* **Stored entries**

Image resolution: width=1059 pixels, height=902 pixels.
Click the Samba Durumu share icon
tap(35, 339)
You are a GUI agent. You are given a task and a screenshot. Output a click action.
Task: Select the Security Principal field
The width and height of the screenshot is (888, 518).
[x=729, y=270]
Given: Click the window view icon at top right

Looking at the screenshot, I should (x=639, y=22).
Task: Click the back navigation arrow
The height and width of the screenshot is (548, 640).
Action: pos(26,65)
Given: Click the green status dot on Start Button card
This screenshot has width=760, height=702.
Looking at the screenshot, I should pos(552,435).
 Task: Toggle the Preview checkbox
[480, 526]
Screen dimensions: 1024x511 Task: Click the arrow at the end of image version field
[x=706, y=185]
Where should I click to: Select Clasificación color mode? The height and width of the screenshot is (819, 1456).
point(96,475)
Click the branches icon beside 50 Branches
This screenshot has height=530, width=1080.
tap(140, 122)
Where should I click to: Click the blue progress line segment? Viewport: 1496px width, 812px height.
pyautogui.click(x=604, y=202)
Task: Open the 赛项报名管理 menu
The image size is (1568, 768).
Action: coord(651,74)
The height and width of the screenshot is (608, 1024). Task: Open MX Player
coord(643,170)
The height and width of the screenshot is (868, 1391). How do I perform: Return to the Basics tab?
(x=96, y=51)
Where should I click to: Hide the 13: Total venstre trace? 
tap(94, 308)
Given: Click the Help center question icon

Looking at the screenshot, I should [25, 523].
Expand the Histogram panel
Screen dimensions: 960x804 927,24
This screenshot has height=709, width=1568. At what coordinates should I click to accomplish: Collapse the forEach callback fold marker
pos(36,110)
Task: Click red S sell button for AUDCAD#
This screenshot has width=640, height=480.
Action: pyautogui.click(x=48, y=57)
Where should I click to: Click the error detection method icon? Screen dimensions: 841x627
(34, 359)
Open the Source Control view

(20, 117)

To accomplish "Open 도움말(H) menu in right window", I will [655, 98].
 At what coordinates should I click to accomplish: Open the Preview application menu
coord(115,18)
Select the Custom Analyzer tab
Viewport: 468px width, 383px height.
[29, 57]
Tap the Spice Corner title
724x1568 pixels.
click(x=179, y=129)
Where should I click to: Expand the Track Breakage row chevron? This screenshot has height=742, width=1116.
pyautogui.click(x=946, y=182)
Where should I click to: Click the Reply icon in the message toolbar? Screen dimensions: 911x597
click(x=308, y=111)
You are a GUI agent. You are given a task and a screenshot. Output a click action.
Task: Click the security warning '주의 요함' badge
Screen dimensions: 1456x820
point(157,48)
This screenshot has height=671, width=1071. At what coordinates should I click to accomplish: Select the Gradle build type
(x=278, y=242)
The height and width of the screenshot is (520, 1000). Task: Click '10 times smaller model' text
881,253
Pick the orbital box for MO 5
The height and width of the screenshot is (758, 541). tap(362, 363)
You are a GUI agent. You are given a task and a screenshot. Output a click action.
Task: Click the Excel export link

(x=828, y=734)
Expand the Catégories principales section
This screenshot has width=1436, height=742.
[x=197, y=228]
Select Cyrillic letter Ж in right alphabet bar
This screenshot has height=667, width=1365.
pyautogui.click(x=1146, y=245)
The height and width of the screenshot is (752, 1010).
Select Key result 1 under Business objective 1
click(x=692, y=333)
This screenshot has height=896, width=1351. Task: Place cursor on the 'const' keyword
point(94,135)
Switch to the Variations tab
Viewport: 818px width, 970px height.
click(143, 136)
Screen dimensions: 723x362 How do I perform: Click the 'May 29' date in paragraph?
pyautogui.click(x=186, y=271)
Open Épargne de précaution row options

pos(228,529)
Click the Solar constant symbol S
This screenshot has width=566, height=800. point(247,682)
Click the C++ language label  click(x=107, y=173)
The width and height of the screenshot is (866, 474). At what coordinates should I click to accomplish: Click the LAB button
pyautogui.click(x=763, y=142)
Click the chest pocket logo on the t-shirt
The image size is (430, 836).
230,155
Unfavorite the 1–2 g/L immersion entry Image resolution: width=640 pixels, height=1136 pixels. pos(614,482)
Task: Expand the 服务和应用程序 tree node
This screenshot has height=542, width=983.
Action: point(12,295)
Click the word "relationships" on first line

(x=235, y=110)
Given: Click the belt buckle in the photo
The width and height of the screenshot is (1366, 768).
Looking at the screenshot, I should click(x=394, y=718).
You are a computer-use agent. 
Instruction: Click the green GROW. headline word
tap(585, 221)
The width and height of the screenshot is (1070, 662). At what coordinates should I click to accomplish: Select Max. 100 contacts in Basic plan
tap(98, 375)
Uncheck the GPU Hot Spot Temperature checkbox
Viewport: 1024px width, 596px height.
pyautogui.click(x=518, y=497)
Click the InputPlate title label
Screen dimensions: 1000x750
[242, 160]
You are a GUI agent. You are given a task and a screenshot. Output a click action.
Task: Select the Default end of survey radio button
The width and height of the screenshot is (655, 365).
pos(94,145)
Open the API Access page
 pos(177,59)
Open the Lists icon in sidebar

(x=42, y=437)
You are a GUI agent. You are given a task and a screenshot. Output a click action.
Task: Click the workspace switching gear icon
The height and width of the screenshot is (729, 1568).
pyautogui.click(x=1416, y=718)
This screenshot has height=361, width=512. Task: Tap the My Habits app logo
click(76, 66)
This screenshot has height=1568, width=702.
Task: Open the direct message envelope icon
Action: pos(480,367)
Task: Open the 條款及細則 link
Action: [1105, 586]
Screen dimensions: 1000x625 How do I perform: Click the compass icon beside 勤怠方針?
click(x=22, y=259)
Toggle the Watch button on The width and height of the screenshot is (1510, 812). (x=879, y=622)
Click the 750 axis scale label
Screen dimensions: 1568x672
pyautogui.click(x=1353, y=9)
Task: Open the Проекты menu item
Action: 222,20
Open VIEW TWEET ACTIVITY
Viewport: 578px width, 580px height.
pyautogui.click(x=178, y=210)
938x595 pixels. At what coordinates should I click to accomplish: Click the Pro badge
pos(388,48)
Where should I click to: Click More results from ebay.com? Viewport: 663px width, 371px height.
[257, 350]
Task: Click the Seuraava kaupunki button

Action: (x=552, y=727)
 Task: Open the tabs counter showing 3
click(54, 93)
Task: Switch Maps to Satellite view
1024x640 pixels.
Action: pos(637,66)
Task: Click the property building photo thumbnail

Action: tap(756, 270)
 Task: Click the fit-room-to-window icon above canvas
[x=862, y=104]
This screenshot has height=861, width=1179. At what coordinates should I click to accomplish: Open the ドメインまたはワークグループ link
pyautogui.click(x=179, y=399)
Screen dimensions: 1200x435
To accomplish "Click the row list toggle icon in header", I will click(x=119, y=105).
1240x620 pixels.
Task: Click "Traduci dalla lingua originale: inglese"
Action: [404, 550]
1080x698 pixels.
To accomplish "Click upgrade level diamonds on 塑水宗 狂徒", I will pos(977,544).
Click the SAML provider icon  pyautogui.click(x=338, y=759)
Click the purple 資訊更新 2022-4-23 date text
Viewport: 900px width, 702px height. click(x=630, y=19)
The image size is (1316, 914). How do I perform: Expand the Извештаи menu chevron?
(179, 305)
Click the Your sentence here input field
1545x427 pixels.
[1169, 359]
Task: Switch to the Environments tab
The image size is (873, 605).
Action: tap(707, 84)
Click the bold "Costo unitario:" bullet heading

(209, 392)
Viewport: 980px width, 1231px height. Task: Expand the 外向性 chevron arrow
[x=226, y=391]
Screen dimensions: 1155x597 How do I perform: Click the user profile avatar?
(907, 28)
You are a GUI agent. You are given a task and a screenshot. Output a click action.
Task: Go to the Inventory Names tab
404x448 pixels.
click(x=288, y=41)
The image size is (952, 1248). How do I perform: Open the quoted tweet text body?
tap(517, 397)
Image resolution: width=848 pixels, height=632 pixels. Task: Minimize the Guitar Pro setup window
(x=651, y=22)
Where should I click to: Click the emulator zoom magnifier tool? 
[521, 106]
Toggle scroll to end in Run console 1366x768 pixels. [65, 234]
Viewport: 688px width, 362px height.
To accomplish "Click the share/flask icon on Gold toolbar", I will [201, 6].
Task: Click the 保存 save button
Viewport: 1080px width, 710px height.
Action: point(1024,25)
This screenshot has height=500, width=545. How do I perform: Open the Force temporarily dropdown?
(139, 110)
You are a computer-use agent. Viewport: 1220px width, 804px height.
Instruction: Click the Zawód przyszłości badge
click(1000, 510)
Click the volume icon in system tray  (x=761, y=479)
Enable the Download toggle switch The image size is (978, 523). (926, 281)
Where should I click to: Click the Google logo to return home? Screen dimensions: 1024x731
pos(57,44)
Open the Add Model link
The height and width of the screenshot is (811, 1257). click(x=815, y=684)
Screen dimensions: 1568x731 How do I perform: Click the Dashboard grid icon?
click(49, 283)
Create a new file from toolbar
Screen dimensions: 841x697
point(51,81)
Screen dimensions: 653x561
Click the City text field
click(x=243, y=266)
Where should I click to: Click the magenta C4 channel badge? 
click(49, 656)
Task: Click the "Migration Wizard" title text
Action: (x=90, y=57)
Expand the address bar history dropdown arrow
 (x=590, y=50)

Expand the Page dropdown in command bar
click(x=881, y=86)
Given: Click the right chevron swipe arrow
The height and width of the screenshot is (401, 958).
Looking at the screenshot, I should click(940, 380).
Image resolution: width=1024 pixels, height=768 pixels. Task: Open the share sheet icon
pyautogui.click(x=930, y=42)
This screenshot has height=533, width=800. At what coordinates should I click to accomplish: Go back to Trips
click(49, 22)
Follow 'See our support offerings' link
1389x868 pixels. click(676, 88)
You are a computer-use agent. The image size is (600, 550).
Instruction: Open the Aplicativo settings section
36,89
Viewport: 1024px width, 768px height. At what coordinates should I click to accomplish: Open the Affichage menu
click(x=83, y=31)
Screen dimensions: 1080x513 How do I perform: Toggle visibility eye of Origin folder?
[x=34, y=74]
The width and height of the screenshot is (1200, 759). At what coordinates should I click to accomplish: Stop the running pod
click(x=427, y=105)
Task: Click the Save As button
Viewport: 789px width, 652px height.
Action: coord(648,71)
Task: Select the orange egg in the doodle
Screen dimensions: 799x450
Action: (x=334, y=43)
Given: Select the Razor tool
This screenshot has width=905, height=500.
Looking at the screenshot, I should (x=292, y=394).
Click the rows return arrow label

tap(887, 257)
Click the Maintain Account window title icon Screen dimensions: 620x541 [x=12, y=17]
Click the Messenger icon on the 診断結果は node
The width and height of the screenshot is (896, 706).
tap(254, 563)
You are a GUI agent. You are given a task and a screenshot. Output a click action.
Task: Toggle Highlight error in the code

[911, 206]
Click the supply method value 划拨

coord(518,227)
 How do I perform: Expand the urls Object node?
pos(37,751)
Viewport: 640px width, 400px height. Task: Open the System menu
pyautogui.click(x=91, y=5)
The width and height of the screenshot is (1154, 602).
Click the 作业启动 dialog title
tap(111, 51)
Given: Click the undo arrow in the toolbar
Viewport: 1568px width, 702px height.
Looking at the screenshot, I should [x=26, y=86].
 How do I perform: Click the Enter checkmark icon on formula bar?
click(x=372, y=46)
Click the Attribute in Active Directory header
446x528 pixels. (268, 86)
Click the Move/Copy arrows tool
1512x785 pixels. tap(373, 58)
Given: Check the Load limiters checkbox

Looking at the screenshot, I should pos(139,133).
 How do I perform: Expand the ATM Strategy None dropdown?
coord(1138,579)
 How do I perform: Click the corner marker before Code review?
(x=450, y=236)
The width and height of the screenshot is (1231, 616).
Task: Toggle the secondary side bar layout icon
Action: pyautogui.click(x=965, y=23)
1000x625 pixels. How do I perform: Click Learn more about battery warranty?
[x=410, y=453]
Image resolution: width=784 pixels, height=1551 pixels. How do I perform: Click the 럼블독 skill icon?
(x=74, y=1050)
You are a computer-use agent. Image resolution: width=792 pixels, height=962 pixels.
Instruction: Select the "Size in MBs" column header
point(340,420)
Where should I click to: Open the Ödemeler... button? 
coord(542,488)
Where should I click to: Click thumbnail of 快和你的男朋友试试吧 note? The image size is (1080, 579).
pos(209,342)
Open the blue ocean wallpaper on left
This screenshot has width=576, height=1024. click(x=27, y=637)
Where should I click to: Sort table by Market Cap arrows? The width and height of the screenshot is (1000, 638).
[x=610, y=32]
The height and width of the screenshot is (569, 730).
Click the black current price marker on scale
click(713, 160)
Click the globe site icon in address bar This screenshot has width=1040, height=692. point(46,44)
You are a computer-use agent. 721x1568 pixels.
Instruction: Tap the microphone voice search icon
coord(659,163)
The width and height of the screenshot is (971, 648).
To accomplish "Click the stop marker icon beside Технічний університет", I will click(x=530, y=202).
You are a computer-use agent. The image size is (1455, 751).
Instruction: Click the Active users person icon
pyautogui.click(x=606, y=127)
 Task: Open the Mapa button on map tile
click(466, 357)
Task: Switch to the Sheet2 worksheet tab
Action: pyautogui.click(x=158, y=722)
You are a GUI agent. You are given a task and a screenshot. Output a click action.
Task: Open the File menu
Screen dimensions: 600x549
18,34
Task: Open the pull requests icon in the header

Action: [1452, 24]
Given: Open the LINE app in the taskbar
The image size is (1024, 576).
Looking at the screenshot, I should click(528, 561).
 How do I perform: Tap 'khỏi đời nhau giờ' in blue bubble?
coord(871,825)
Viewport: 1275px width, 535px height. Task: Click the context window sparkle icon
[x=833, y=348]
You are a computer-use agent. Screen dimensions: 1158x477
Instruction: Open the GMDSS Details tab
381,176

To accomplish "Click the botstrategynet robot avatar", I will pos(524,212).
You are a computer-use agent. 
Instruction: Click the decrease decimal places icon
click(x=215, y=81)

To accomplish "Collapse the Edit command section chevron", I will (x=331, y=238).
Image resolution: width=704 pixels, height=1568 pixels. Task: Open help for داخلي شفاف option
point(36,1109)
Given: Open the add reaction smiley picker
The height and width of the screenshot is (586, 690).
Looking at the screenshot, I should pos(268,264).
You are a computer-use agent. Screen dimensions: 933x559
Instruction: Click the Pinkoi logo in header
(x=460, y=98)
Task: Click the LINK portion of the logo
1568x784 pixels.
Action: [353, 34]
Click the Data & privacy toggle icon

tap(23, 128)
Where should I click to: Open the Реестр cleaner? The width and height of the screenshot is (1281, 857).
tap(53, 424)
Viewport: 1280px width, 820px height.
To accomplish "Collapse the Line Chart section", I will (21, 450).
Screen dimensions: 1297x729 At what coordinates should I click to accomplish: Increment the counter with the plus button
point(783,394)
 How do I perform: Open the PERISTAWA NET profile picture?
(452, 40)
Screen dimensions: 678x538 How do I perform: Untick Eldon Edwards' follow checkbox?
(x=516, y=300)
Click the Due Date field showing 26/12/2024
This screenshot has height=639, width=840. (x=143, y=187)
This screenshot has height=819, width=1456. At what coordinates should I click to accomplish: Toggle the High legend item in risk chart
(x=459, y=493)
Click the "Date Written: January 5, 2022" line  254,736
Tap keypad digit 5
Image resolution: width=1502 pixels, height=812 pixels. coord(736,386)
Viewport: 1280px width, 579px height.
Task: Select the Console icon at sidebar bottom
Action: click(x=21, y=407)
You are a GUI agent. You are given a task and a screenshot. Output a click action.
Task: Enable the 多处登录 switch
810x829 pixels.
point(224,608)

* **Exercise goal**
Search the data above for "computer" and copy every line where it turns up.

* **Your solution**
You are a computer-use agent. 
You are a computer-use agent. Viewport: 1220px width, 804px height.
You are a computer-use agent. The image size is (600, 550).
You are a computer-use agent. Image resolution: width=792 pixels, height=962 pixels.
You are a computer-use agent. 721x1568 pixels.
You are a computer-use agent. The image size is (1455, 751).
You are a computer-use agent. Screen dimensions: 1158x477
You are a computer-use agent. 
You are a computer-use agent. Screen dimensions: 933x559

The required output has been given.